Reflecting on the January Garden
Mexican Cold-Hearty Avocado Blossoms!
I had a former neighbor who used to remind me that there were far worse addictions than gardening as he chuckled at my endless toiling. He is correct; however if you let it, this can be a very expensive habit. For me, January was all about planning to keep my budget in check. Activities that helped me do this were maintaining the indoor herb garden, sorting my seed library before looking at any of those irresistible seed catalogs, and taking stock of how much space in which I have to grow and what is suited to grow in each space.
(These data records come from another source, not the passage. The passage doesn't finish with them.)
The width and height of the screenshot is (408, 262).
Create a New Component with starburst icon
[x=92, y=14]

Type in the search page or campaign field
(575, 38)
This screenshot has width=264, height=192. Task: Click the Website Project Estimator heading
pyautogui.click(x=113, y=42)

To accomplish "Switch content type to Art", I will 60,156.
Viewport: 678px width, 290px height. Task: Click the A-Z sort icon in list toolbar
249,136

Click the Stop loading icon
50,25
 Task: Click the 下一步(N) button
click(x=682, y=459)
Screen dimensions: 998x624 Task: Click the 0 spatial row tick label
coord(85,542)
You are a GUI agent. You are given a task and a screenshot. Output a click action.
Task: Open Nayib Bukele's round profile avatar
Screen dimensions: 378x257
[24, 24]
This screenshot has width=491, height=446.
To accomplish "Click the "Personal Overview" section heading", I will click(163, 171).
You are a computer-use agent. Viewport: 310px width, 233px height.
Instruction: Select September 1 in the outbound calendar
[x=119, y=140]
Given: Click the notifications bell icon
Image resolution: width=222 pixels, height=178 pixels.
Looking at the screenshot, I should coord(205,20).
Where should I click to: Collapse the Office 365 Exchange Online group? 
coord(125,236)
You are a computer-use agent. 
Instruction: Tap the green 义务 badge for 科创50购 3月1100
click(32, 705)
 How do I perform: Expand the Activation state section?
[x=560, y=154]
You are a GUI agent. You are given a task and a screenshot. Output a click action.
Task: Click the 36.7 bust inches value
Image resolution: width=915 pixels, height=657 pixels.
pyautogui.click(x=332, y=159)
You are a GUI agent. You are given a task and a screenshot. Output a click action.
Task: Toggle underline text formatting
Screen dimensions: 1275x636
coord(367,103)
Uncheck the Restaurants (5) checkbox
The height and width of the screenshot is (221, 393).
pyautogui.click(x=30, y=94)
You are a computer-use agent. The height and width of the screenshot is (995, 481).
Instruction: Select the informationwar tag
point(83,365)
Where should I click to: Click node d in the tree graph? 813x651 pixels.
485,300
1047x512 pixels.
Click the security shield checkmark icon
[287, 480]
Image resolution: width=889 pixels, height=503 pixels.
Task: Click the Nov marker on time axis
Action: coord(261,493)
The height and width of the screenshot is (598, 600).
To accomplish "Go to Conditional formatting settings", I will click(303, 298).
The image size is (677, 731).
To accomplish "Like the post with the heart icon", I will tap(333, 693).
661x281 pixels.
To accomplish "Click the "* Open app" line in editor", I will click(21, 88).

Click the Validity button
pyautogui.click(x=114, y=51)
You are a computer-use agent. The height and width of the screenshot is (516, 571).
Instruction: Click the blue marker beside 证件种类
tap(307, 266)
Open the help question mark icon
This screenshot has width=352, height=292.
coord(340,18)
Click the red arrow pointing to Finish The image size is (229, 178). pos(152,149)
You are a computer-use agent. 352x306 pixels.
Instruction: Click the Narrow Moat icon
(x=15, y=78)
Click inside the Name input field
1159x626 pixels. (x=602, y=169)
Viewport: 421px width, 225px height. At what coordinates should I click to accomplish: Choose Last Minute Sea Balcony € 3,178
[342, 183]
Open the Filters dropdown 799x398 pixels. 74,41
The 2022 Year-Round Gardening Calendar helped me to reflect upon I what I did and did not accomplish. I found the extra space in the calendar to write my notes about what I did and might do differently next year supported my thinking. For example, I did not get my starter plant station set up as I felt it was more important to get my garden plan completed before sowing a seed. I also forewent the stratifying of perennial seeds to study and plan which perennials might have the most success and where. Two of my winter experiments went better than I had hoped with my avocado tree and forced bulbs bringing light and happiness to this dark month (though it is getting lighter!!!). All in all, January was lovely!
The Plant Wall
See details on the products used to create this wall in the Index: Recommended for the Year-Round Garden
I love this plant wall so much! It artfully displays the orchids and forced bulbs in my collection. I made two "arrangements" of forced bulbs and plan to do a few more be for winter ends. The first is blend of hyacinths, muscari, and tulips; the second is an unusual amaryllis with muscari below. Through this process, I learned when you mix bulbs, you cannot count on all of them booming at the same time, so an arrangement ends up being a succession of blooms rather than a powerful singular display. I do not mind this so much, but next year I may plant one type at a time and rotate them as they bloom.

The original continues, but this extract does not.